At the end of last week, a fax was sent to The Oracle by Michael Reich, USF director of media relations, regarding interviews requested by a reporter with USF President Judy Genshaft. As the general tone of the message is relevant to all students, it is reprinted here in its entirety:
“My apologies for the delay, but we wanted to give your interview request our full consideration. We are declining it. You asked us to provide the reason if we decline it, which I will do even though I’m sure you will take issue with it. Simply put, we don’t believe you will treat her fairly, so we don’t see it as a wise use of her time right now.
“On the calendar….The president’s office made an administrative decision to stop posting the calendar to the Web. We will not offer any more information than that.”
Reading the quoted fax, the message is clear: The president of USF will not talk to The Oracle because it is not “a wise use of her time.” Further, the schedule of the president’s appointments is not published online anymore, which is a direct violation of the Florida Constitution, Section 24b, because it restricts The Oracle’s ability to cover meetings the president might attend. Such meetings are public record, and restricting access to when and where said meetings are to be held is, therefore, illegal.
Because The Oracle is a free publication for to all who want to read it — be it one of the paper copies distributed across campus or its online counterpart — it is the biggest source of information readily available free of charge to every USF student. Yet, talking to The Oracle, whether a one-sentence statement or a half-hour interview, is not “a wise use of (Genshaft’s) time” because The Oracle supposedly “would not treat her fairly.” Genshaft is suggesting the paper would fabricate statements, something that has never happened in the past and would not happen in the future as it would be highly unethical.

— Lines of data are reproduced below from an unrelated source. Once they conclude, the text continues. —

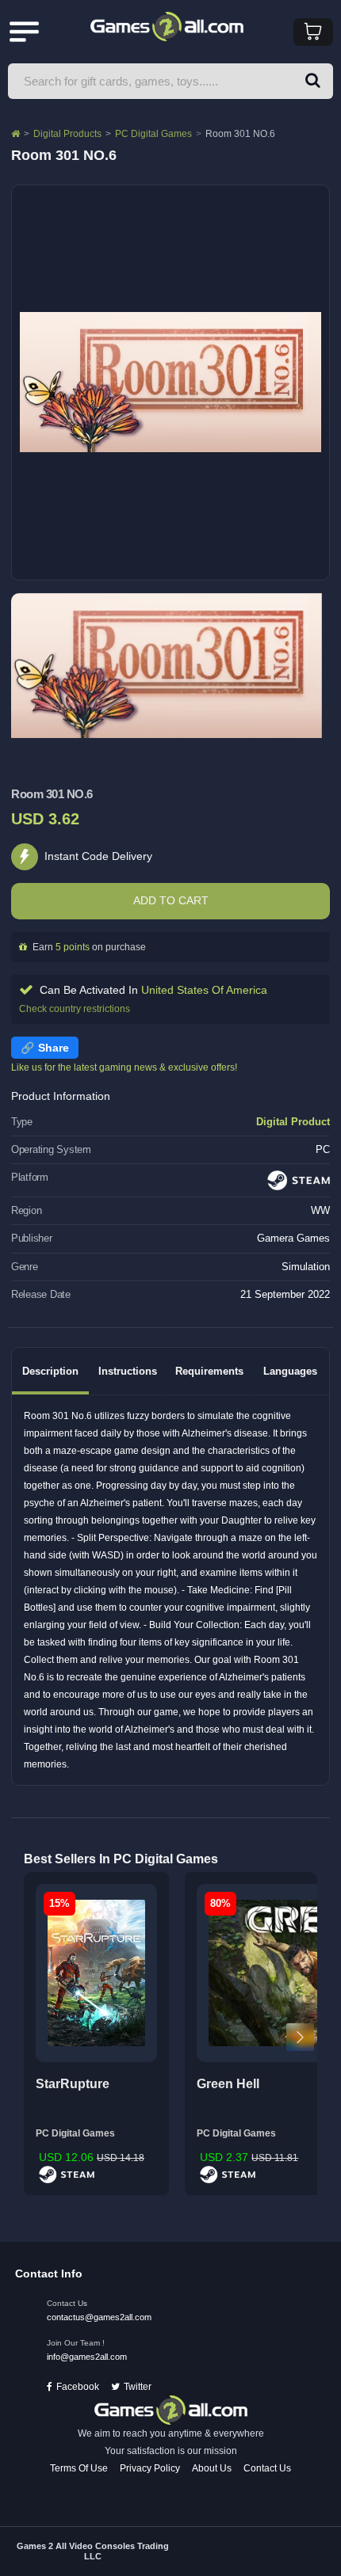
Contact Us (267, 2468)
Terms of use (79, 2468)
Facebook (77, 2386)
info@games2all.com (87, 2356)
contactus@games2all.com (99, 2317)
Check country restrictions (74, 1008)
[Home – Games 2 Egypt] (15, 133)
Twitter (137, 2386)
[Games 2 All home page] (170, 2409)
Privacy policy (150, 2468)
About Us (212, 2468)
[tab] (50, 1371)
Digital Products (67, 133)
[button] (313, 81)
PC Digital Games (153, 133)
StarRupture (72, 2084)
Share (53, 1047)
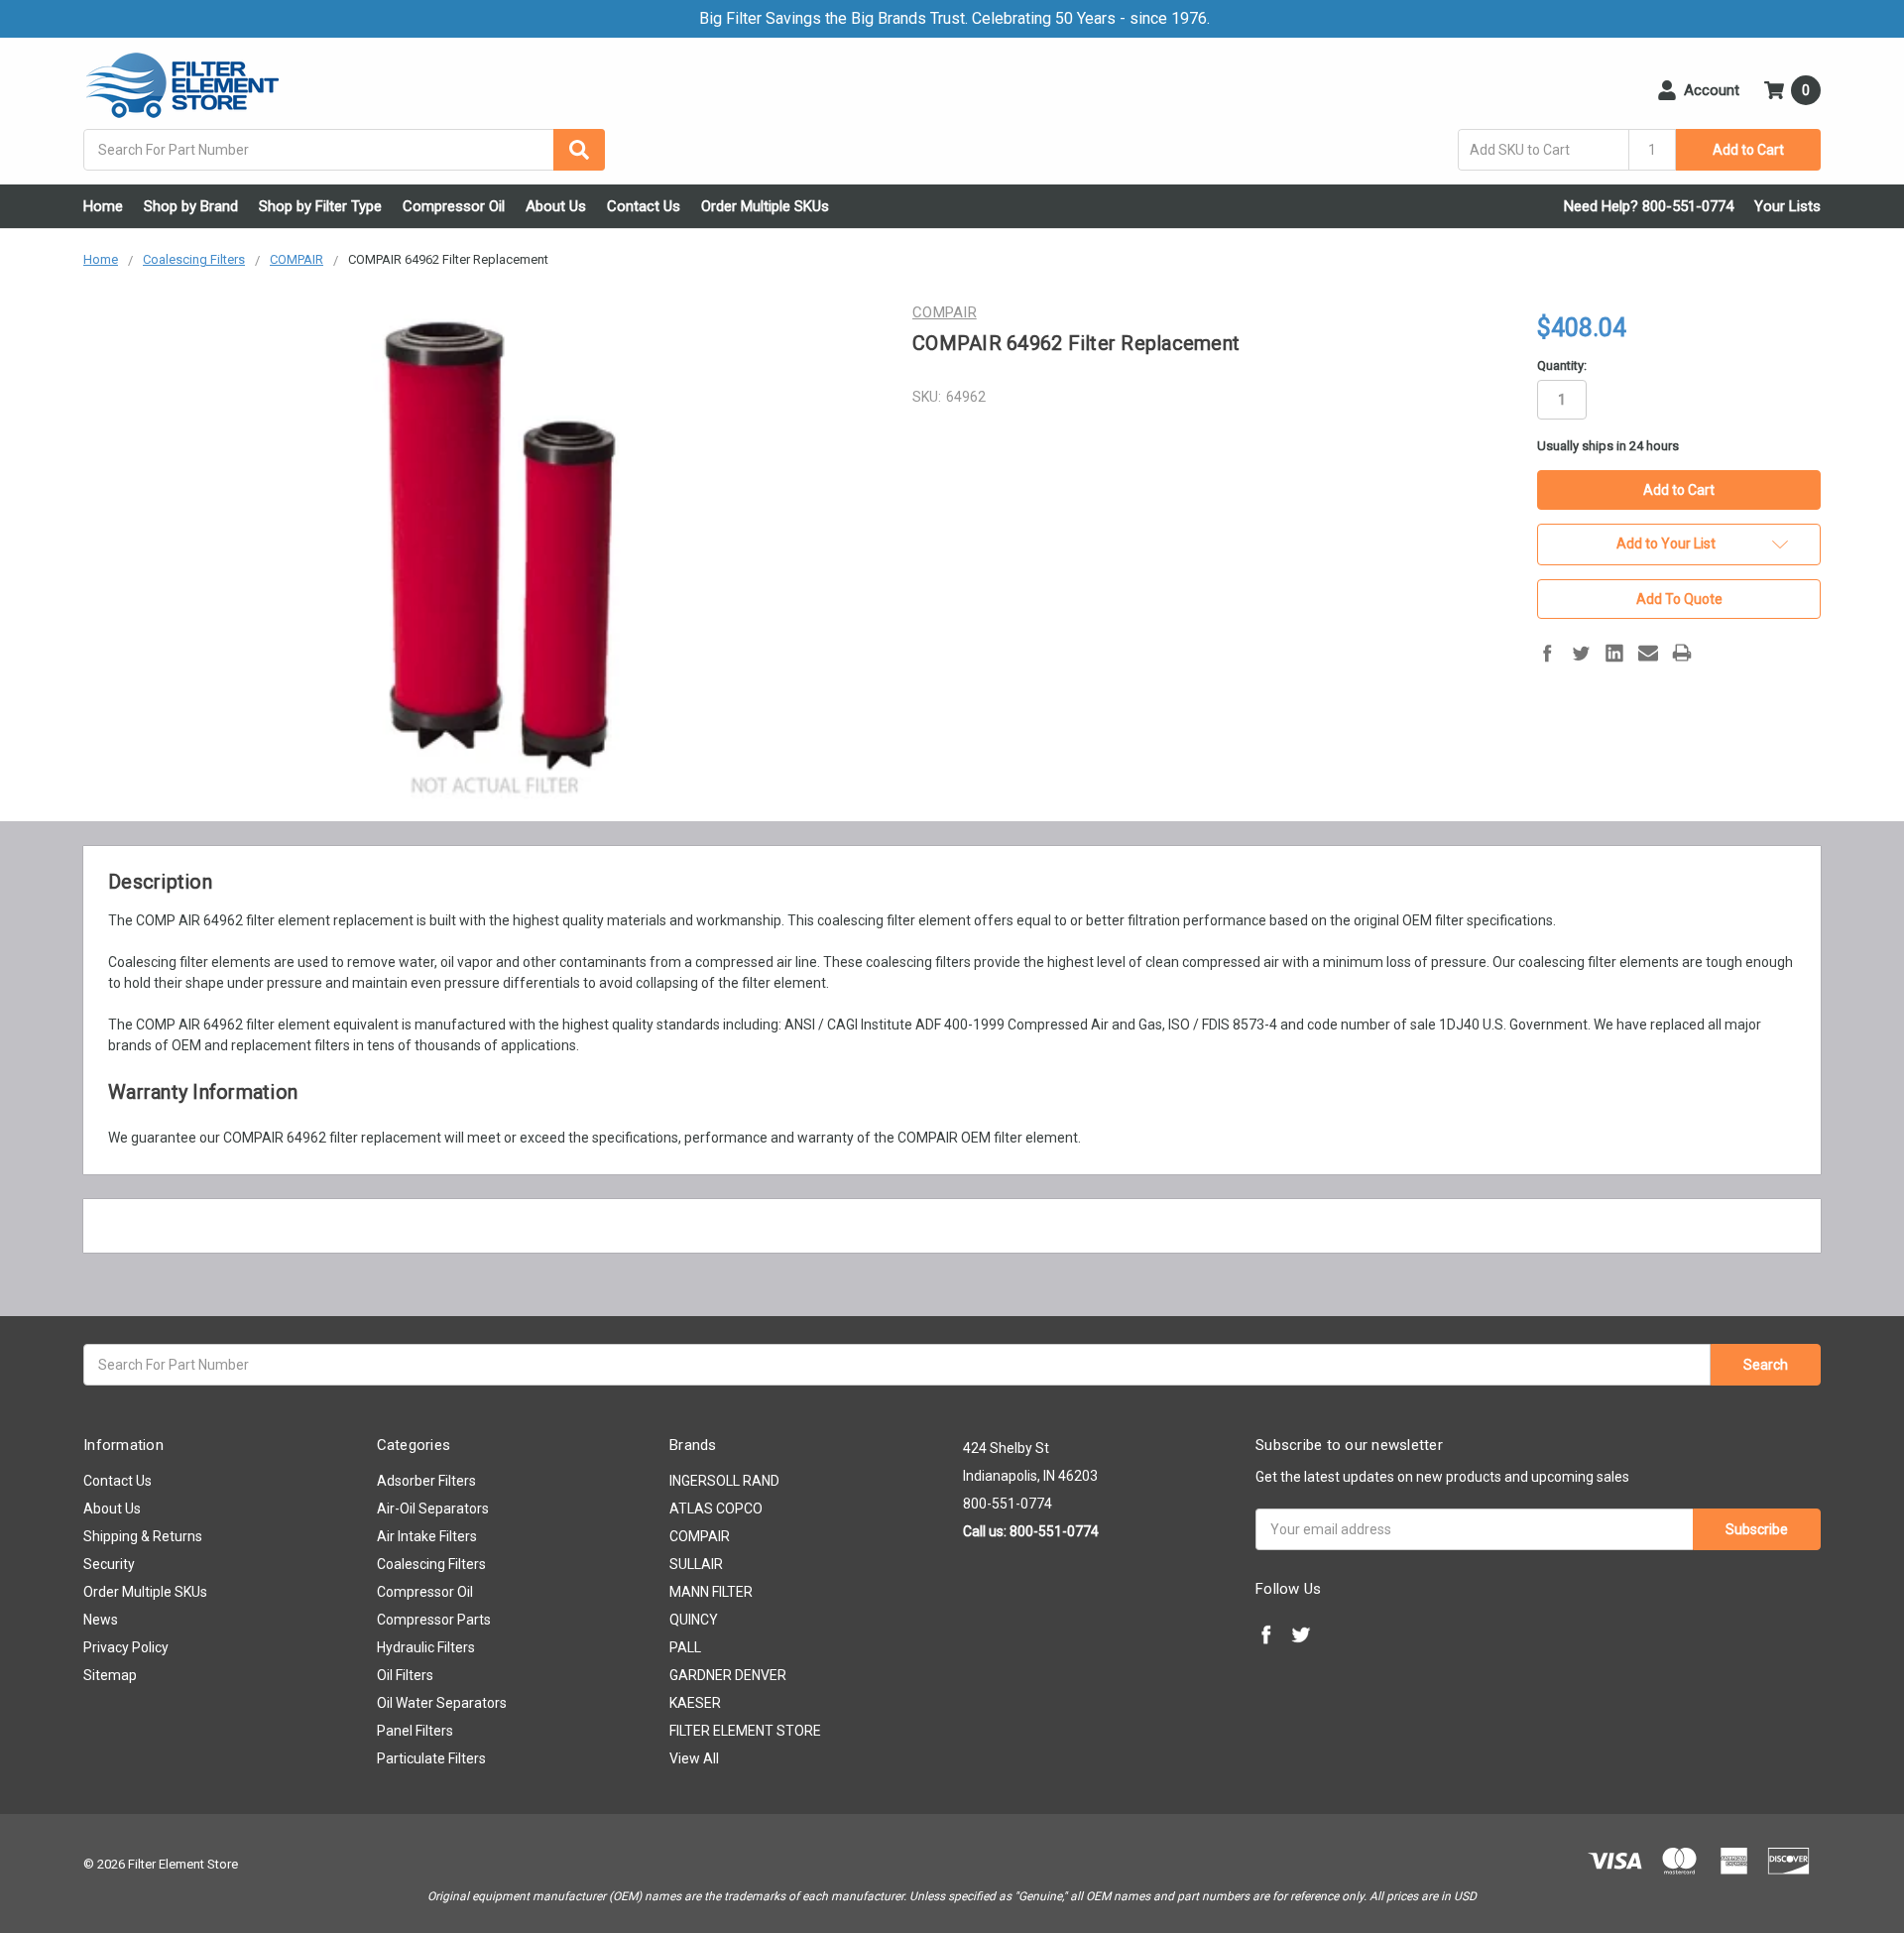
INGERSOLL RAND (724, 1481)
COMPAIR (699, 1536)
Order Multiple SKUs (765, 206)
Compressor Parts (434, 1620)
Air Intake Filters (427, 1536)
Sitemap (110, 1675)
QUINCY (693, 1620)
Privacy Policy (126, 1647)
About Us (556, 206)
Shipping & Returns (142, 1536)
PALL (685, 1647)
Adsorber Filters (426, 1481)
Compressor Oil (454, 206)
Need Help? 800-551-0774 (1648, 206)
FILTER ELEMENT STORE (745, 1731)
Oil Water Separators (442, 1703)
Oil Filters (405, 1675)
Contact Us (643, 206)
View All (694, 1758)
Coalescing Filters (431, 1564)
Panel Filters (415, 1731)
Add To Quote (1679, 599)
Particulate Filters (431, 1758)
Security (109, 1564)
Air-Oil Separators (433, 1508)
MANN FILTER (711, 1592)
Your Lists (1787, 206)
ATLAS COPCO (716, 1508)
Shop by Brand (191, 206)
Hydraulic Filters (426, 1647)
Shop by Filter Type (320, 206)
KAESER (695, 1703)
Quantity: (1562, 365)
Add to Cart (1748, 150)
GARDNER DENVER (727, 1675)
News (100, 1620)
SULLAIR (696, 1564)
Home (103, 206)
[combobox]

Apparently, her vow of silence extends even farther than that, as the faculty also repeatedly requested a dialogue with Genshaft but have been adamantly ignored. These are the faculty teaching classes at this university, and they are more than unhappy. If even some leave, this place will be unable to function as an institution of higher education. The faculty and its needs deserve to be respected for the work that attracts students to USF.
Yet, Genshaft refuses to comment on this case, not to mention her lack of comment on the nationally publicized case of Sami Al-Arian and his indictment as a supposed member of a terrorist organization. Wouldn’t her thoughts on the matter interest the students she is paid to represent?
Genshaft represents the university that will one day be on my resume and is paid with the tuition collected from students. I think I have the right to demand that she do her job, and abide by the rules so that I and fellow reporters can do ours.
Asking questions that might be uncomfortable to answer and reporting the answers truthfully is the job of a reporter just as much as it is Genshaft’s job to be readily accessible.
If she really is intimidated, as she has repeatedly claimed, by the questions asked by a bunch of 20-somethings, maybe she should have chosen a different job. As Genshaft recently signed a new contract, she will remain our president for some time and should start acting accordingly.